An interesting twist on the flat tax.

Laurence J. Kotlikoff in his essay titled "Is The United States Bankrupt?" (pdf) proposes an interesting fix for the US tax system which is different than other flat tax schemes that I have heard before: A 33% federal sales tax on all goods and services to replace all other federal taxes - income tax, corporate income tax, FICA, etc. To make this tax more equal for the poor, he proposes an end of year rebate equal to the average spending of people at the poverty line for everyone.

From his essay: "The proposed sales tax has three highly pro-
gressive elements. First, thanks to the rebate, poor households would pay no sales taxes in net terms. Second, the reform would eliminate the highly regressive FICA tax, which is levied only on the first $90,000 of earnings. Third, the sales tax would effectively tax wealth as well as wages, because when the rich spent their wealth and when workers spent their wages, they would both pay sales taxes."
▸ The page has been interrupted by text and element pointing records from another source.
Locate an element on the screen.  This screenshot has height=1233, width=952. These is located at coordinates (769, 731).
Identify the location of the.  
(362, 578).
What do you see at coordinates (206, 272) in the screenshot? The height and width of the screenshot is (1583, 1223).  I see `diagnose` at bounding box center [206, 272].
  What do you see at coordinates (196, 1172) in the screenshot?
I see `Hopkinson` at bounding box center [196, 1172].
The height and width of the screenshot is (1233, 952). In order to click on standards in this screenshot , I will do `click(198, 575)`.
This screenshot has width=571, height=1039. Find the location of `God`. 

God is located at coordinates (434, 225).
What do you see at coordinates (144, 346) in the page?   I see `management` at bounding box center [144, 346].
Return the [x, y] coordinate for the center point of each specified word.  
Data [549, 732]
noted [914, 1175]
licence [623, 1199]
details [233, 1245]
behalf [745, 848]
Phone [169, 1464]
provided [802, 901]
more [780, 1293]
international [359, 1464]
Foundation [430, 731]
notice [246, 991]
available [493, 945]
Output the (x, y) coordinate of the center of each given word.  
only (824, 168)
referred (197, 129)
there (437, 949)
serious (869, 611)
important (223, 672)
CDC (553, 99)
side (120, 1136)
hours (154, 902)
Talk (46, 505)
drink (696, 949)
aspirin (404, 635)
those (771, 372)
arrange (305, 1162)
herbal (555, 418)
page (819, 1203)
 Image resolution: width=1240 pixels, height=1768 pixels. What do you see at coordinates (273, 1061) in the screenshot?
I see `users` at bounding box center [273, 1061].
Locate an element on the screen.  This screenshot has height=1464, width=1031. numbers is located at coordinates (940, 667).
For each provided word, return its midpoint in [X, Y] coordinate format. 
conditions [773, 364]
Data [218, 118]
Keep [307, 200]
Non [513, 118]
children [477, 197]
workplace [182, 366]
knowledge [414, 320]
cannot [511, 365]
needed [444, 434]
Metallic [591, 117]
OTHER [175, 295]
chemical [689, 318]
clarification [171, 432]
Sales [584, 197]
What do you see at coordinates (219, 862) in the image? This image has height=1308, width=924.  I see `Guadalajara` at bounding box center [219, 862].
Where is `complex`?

This sales tax effectively eliminates the complex definitions of "income" from the tax code. If you don't need to worry about what is and what is not a gain, then you are free to maximize your own interests when investing. Further, you don't have to find your MAGI to determine what taxes you owe. Although to many, these are not overly complex tasks, to the majority of Americans you might as well be asking them to fly to the moon.

Beyond the massive simplification of the tax code and basically eliminating companies like H&R Block which act like an additional tax on the poor, it encourages saving and investing. The tax rate for capital gains is zero - you only get taxed when you spend the money.

If you are wondering about his conclusions from the provocative title of his article - according to Kotlikoff the US is indeed bankrupt. Very interesting and definitely worth a read. However, be sure to also read the commentary on the article by Anjan Thakor for a more balanced view. Thakor points out that the US is probably not at the point of liquidation (Chapter 7), but more likely is going to be forced to renegotiate it's obligations and debts (Chapter 11).